Iron Horse Antiques
Warm on the tongue, full of fizzy energy and a bittersweet aftertaste, root beer has been a part of American history since it was first sold in the 1890s. Just like the distinct sweetness of the all-American classic drink, Iron Horse Antiques has its own brand of unique surprises sure to bring back familiar memories.
Owned by local collector and photographer David Davis, Iron Horse Antiques is the newest antique shop on Provo’s Center Street. Walking into Iron Horse Antiques for the first time is like stepping into a grandfather’s old house. The wood floors creek and echo with every step. On the brick walls hang pioneer prairie art and classic photographs of cars from the 1950s. The air smells faintly of oil and metal as a friendly, white-haired man looks up and smiles.
Davis, a lifetime collector and professional photographer of old-fashioned cars, has turned into an antique-store owner to share his love of Americana, furniture and relics with nostalgia-seekers like himself.
“I like old stuff,” he said. “I like to preserve stuff that worked really well. Especially items from mid-century America.”
Looking over the treasure trove, which holds some pieces on consignment and some from his personal collection, Davis explained that he decides what to display in his store simply by looking. With years of experience under his belt, he has truly developed an eye for bringing bittersweet memories out of old items.
Davis specializes in purchasing surplus furniture, industrial pieces and mementos from school districts, garage sales, Deseret Industries and private estate sales. Often going out on the hunt himself, Davis frequently finds items in poor condition and then repurposes and repairs them to be in tip-top shape again. “I’ve found anything and everything you could imagine,” he warmly laughed.
Indeed, he has. His store currently features unique and rare vintage items such as green army filing cabinets, bottles, books, a wooden desk with metal feet, photography enlargers and a 1960s styled airplane fan. Several wooden shelves hold dozens of glass bottles, reminiscent of days when root beer was king. Two of the most unique pieces include a neon clock in the style of an old jukebox and a classic crème and chocolate Vespa motorcycle, which is waiting for the owner to come pick it up.
One challenge Davis and other antique dealers face is putting a price on precious items. “A lot of people think prices are arbitrary, but they are actually based on research.

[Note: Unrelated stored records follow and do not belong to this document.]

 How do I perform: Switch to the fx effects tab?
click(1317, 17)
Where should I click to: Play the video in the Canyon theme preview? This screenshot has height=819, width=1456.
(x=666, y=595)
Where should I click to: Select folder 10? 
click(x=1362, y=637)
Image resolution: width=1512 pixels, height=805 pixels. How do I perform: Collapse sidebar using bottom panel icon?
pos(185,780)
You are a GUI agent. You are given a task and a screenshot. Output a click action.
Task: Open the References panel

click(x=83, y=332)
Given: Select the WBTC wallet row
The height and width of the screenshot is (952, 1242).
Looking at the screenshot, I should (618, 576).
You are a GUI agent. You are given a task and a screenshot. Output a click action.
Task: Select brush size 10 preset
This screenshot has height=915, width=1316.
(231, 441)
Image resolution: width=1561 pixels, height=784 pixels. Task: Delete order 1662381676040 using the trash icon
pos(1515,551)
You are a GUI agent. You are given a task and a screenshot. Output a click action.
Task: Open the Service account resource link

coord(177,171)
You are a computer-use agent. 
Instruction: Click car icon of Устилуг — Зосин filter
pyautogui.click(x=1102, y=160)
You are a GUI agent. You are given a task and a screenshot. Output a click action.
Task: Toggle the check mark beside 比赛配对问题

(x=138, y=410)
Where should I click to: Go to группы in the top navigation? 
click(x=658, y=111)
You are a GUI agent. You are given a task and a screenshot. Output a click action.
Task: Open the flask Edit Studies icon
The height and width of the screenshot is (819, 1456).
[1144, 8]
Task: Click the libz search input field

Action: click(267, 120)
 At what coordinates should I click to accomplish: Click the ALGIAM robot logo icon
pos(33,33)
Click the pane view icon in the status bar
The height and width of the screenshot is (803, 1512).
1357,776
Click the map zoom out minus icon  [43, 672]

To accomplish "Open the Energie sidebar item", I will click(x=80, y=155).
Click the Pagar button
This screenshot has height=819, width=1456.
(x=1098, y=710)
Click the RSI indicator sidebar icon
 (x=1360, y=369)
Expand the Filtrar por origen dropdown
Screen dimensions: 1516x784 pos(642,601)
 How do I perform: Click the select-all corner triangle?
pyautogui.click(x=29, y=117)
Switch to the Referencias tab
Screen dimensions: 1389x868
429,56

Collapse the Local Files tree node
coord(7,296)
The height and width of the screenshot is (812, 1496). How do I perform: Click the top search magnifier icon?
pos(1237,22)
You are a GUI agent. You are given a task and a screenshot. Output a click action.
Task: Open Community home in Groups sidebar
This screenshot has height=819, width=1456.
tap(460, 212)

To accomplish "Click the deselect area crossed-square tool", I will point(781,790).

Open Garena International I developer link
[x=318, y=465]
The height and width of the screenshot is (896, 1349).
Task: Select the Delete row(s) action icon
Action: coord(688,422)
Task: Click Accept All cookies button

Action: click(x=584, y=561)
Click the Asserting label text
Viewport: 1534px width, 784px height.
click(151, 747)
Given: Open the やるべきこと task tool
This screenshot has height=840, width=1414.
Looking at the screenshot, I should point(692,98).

I look at records from auction houses, places like Ruby Lane or antique magazines and forums. You want to maintain the integrity of the item.”
But the pieces that hold the most value for Davis are his vintage bicycles. His favorite piece in the store is an 1899 Iver Johnson track bicycle. After noticing the increased demand for vintage bicycles, Davis is excited about showcasing numerous racks of old bikes in his store. Davis also enjoys supporting the Provo Bicycle Collective, an organization that educates people on how to care for bicycles.
“I like the odd and quirky, the things you don’t normally find at a traditional antique store. Something that when you come shopping in my store and you see a special piece, you find it very difficult to leave without it,” Davis said.
Though the store focuses on items from the Mid-century and Victorian eras, Davis has a penchant for anything late 19th century and forward. On the way out the door, the last hidden gem to discover is an old boxing-match bell. The sound of the metal arm hitting the brass bowl is sweet, like good old-fashioned root beer. Iron Horse Antiques on Center Street is certainly something worth drinking in.